Pero la cuestión es otra: ¿Es moral y éticamente aceptable el que un animal y un hombre se enfrenten en una lucha a muerte para diversión de los espectadores? Porque, no lo olvidemos, se pone el riesgo la vida de un hombre en una forma pautada para garantizar la pureza del enfrentamiento y hacer que la muerte del torero sea una posibilidad real (véase la reciente y espeluznante cornada de El Litri).
No creo que nadie pueda dar, honestamente, una respuesta afirmativa.

rubenoki dijo...

Totalmente de acuerdo con esta entrada anti-taurina.

Simplemente añado otros ridículos argumentos que he podido escuchar varias veces a los que quieren justificar esta "tradicción cultural":

"Sin corridas de toros no existiría el toro de lidia". "Además se les trata muy bien hasta el momento de su muerte"

Vamos, como si la "creación" de una raza nos diera derecho a su tortura para diversión de los espectadores. ¿Podemos entonces maltratar a nuestros hijos, ya que existen gracias a nosotros?

¡Felices vacaciones!

Nyna dijo...

Gracias por esta entrada César. Me ha encantado. Estoy de acuerdo con cada punto y cada espacio.
Hace poco escribí sobre el tema en mi blog, pero peco de falta de diplomacia y elegancia. Soy demasiado pasional, y estos temas me calientan muchísimo. Y aún más me enciende intentar hacer entrar en razón a los torturadores de animales y elementos como este tal Pascu. Puaj.
Soy bióloga (especializandome en microbiología) y también estudiante de medicina de tercer curso. La gente que me rodea tiene una cultura, unos estudios y una cierta inteligencia... Pero es cierto: tocamos este tema y parece que algo se les bloquee en su cabecita. ¿Educación? ¿Lavado de cerebro desde una edad muy temprana? Y a todo esto... ¿Dónde queda el pensar por uno mismo?
En fin, espero que en toda España no tarde en llegar su desaparición.
Ah, y no podría estar más de acuerdo con Rubenokoi. Has acertado de pleno con esos ridículos ¿argumentos?
Un saludo y que disfrutéis de las vacaciones :)

Estigia dijo...

Aplausos a esta entrada.

Conocí tu blog porque hace tiempo le dedicaste a una amiga mía un post... pero no me había detenido a leer la enorme coherencia que poseen tus argumentos. Caray, es que es increíble. Has expresado exactamente lo que yo siento ante los taurinos.

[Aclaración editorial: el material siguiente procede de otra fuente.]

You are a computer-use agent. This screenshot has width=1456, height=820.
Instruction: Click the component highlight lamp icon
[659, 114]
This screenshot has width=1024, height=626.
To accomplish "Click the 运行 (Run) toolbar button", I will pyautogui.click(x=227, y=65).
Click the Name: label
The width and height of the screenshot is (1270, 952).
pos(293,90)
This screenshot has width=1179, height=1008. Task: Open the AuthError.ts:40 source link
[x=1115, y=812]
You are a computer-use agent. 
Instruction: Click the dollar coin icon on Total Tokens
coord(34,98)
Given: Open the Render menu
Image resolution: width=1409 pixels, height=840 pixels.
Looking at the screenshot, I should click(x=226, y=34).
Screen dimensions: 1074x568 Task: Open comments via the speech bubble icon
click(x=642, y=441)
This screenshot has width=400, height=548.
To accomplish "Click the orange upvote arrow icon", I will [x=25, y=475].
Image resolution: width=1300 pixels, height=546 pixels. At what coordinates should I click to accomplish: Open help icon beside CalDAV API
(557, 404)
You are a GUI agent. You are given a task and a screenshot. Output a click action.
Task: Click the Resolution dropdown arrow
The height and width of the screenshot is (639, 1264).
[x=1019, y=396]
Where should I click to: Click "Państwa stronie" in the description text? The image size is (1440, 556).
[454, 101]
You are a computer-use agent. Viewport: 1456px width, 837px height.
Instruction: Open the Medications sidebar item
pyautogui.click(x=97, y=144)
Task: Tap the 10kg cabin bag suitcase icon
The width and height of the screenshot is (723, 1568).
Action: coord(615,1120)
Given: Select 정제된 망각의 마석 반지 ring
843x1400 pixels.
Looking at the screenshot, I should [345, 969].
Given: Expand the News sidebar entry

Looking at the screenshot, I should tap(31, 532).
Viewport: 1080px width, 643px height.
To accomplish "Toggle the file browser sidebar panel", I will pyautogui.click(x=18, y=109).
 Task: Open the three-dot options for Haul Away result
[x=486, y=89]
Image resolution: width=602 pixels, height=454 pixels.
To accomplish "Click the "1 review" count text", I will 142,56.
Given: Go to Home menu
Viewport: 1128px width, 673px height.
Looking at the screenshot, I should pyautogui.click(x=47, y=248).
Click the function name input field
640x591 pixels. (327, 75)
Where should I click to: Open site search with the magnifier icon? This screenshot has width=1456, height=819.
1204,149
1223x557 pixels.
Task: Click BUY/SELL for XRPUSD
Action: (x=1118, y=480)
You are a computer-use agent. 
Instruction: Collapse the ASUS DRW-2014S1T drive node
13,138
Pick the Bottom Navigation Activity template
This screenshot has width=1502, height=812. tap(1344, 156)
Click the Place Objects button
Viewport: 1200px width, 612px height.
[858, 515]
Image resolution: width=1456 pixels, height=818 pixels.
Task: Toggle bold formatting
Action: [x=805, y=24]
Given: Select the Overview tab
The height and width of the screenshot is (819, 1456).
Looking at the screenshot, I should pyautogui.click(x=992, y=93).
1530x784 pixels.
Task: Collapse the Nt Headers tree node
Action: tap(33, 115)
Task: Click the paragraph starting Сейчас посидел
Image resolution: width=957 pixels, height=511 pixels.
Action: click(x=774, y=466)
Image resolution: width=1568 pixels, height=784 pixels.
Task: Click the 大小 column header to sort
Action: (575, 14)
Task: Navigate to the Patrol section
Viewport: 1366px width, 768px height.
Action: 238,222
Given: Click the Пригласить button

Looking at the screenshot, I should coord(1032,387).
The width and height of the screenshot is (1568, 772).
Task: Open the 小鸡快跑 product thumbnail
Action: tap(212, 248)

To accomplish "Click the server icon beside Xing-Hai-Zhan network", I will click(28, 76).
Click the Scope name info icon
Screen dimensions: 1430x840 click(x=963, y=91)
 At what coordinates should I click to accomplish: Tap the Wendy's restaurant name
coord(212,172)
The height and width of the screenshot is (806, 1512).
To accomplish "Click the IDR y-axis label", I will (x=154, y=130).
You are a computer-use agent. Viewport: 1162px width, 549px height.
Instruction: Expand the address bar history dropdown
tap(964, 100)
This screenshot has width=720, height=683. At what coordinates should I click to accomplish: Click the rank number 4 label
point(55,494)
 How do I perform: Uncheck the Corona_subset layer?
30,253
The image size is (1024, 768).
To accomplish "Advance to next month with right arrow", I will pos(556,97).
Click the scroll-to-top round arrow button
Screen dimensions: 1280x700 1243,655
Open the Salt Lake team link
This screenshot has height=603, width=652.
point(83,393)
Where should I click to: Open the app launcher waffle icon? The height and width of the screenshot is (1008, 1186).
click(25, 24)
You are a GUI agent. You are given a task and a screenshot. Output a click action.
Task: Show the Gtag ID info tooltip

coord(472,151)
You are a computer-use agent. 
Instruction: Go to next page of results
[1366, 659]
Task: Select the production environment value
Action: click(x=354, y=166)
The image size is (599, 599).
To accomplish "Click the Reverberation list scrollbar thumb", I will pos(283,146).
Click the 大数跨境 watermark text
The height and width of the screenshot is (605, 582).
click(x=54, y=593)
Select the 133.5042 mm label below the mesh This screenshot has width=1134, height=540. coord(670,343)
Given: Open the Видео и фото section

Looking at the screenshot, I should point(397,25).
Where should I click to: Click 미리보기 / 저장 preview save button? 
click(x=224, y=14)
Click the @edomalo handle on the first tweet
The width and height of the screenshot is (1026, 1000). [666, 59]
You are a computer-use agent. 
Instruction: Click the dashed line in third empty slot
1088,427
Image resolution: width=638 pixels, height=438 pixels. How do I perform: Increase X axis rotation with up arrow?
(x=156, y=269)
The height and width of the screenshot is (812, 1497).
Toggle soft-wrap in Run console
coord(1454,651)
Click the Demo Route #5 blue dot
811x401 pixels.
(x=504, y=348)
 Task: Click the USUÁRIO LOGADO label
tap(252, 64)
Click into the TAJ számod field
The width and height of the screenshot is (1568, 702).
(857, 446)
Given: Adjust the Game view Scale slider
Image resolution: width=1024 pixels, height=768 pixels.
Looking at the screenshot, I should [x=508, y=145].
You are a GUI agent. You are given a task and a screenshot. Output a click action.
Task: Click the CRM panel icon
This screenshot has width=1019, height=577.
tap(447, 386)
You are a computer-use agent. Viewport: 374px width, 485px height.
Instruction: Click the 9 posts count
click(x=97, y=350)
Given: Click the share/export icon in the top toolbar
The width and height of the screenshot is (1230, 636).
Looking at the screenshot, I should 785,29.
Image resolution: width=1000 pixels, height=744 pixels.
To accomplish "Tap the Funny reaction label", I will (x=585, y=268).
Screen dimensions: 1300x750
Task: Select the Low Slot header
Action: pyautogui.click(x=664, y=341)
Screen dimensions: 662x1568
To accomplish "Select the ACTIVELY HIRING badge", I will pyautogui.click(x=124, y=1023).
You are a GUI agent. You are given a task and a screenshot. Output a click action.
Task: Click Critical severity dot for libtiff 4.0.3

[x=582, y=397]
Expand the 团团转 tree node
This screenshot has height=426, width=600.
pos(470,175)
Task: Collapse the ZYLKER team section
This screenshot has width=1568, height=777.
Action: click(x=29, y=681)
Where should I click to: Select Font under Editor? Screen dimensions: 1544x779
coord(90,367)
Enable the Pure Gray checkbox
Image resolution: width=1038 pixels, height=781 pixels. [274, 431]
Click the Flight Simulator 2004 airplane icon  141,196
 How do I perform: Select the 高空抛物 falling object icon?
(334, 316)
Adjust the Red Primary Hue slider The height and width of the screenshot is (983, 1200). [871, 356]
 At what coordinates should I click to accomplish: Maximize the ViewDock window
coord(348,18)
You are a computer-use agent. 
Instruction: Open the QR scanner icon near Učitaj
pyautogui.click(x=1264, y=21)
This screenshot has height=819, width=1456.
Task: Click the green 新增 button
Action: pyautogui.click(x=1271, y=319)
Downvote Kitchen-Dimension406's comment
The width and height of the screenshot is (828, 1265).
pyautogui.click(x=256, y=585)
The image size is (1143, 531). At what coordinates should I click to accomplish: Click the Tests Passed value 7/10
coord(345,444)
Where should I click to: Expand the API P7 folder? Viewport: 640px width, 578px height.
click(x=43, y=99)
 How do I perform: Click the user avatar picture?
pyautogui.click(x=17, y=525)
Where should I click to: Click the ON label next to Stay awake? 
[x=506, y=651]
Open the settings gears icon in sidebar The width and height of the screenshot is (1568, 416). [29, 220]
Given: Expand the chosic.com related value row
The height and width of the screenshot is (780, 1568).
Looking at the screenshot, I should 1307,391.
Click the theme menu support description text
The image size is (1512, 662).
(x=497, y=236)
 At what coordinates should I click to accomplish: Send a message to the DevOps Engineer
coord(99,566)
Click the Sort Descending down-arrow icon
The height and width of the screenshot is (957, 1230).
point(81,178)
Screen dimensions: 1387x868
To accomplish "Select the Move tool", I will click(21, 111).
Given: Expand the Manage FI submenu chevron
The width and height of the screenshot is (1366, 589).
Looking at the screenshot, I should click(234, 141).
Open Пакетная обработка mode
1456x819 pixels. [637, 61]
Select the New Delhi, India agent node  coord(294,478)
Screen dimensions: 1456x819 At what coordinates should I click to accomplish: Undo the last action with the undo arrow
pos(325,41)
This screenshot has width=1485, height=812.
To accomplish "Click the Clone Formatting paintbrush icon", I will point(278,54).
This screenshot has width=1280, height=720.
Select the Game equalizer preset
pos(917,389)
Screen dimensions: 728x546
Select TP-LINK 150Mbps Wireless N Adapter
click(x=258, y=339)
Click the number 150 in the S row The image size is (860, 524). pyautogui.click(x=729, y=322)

Enhorabuena. En pocas palabras, has sabido definir a la perfección la gran contradicción de los sujetos que apoyan la tauromaquia. Y sin perder las formas: yo no puedo evitar perderlas cuando alguien se propone en defender lo indefendible con excusas como el arte, la tradición o -esta es nueva- que la vida es un constante sufrir; todas estas razones podrían justificar cualquier cosa, desde la ablación hasta la pornografía infantil.

Me he vuelto fan de tu blog, en serio; nos veremos más por aquí, supongo.

Un saludo, cuídate mucho, César.

Byron dijo...

Estigia, tú por aquí :P

Lo bueno de César es que, aun teniendo una opinión distinta a la suya, por esa elegancia al dar su opinión ya merece la pena leerle.
Si algún día te aburres puedes empezar a leer sus entradas antiguas.

Un saludo.

Alicia Liddell dijo...

Parece que te ha gustado la comida británica. ¿O te has puesto a dieta?